Byrne is one of my favorite actors in that he can do drama, comedy, and action well. One of my most distinct memories of a film is him playing someone involved in the mafia in Miller’s Crossing (1990) and taking an opponent to the woods. When compelled by the opponent to “have a heart” and show mercy, he says, “What heart?” and kills with his pistol.
“An Evening With Reggie
Everyman, Cork – March 31st-April 16th, 2022, everymancork.com
You may not have heard of the journalist and writer Pat Fitzpatrick, but if you are from Cork you will most certainly have heard of his alter ego, Reggie from Blackrock Road, a millionaire with an acid tongue ready to burn anyone who doesn’t meet his standards. What began as a satirical online column is being shaped into a play with the assistance of director Pat Kiernan. Some of Reggie’s humour is local, but many of Reggie’s targets are not. Not the worst way to spend an evening, Reggie himself might say.”

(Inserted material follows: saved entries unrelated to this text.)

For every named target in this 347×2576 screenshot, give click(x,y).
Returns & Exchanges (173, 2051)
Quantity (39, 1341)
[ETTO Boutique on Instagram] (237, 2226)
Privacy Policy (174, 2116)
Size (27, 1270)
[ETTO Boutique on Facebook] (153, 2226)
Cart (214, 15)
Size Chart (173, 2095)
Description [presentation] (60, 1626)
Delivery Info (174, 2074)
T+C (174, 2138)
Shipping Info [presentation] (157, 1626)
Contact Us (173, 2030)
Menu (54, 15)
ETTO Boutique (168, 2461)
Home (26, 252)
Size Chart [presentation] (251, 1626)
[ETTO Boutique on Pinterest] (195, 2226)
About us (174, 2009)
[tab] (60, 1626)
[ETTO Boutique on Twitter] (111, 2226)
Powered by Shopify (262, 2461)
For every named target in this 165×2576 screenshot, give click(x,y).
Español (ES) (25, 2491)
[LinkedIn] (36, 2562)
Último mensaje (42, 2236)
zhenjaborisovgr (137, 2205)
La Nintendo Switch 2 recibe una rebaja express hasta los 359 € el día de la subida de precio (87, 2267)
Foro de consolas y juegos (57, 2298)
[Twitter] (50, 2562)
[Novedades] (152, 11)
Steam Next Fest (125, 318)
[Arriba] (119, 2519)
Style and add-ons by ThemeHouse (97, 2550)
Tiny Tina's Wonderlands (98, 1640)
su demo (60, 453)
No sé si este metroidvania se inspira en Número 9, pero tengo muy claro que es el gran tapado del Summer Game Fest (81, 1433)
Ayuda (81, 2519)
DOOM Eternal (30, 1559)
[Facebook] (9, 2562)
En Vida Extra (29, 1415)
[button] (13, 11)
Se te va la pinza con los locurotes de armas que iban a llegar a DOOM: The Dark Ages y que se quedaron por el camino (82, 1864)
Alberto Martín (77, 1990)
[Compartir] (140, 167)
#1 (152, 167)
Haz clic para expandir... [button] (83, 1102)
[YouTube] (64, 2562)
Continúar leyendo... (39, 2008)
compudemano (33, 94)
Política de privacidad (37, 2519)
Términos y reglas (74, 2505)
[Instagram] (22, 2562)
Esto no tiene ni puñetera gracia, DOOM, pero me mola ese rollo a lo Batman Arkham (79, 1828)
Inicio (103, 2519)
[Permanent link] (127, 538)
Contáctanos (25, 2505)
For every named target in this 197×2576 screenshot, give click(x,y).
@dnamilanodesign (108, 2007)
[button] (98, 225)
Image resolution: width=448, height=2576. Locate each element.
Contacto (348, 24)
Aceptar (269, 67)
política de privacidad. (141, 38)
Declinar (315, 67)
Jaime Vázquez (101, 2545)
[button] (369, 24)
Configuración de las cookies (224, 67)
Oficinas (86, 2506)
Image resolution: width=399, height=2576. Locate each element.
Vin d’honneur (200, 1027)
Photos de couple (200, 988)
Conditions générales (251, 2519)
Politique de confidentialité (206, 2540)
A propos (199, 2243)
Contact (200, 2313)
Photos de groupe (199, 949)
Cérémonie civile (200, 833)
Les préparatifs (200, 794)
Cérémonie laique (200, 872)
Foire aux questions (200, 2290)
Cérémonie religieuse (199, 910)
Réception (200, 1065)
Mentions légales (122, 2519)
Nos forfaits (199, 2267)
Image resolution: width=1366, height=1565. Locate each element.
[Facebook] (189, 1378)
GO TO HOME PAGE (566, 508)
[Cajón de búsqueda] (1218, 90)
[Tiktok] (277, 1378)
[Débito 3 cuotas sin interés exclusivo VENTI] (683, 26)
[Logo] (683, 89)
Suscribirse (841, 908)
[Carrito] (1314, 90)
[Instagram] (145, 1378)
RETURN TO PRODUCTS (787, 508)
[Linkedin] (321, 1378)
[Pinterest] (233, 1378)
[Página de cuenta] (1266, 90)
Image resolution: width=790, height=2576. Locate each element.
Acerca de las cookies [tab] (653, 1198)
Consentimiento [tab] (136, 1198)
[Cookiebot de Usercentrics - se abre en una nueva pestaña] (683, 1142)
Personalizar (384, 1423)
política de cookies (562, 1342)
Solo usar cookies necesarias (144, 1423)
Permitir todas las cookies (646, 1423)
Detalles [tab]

I have not read Fitzpatrick’s work, but the summary reminds me of a brief U.S. series of TV shows about a decade ago I saw a few episodes of and thought were funny. It was called Running Wilde about an aristocrat who doesn’t really have to work and has a wicked tongue. The literary critic Declan Kiberd noted that in Ireland the very wealthy considered it mundane and somewhat shameful to have a formal job. At a grad school, end-of-year party, a classmate said of another student who said online he couldn’t make it because he needed to work, “You’d admit that?”
“Endgame
Gate Theatre, Dublin – February 11-March 26, 2022, gatetheatre.ie
Samuel Beckett gets the celebrity treatment in this highly anticipated production of Endgame, which stars controversial comedian Frankie Boyle, making his stage debut as the hot-tempered Hamm, and Robert Sheehan as his lackey Clov. Seán McGinley and Gina Moxley join the duo as the dustbin-stuck Nag and Nell, under the direction of Broadway director Danya Taylor.”
I think this was one of Beckett’s more difficult works, but some find all of his writing weird. The setting is claustrophobic and somewhat apocalyptic, but it has a certain amount of humor, like the comments, “What do you think of the life to come?” followed by an interlocutor’s answer, “Mine was always that.”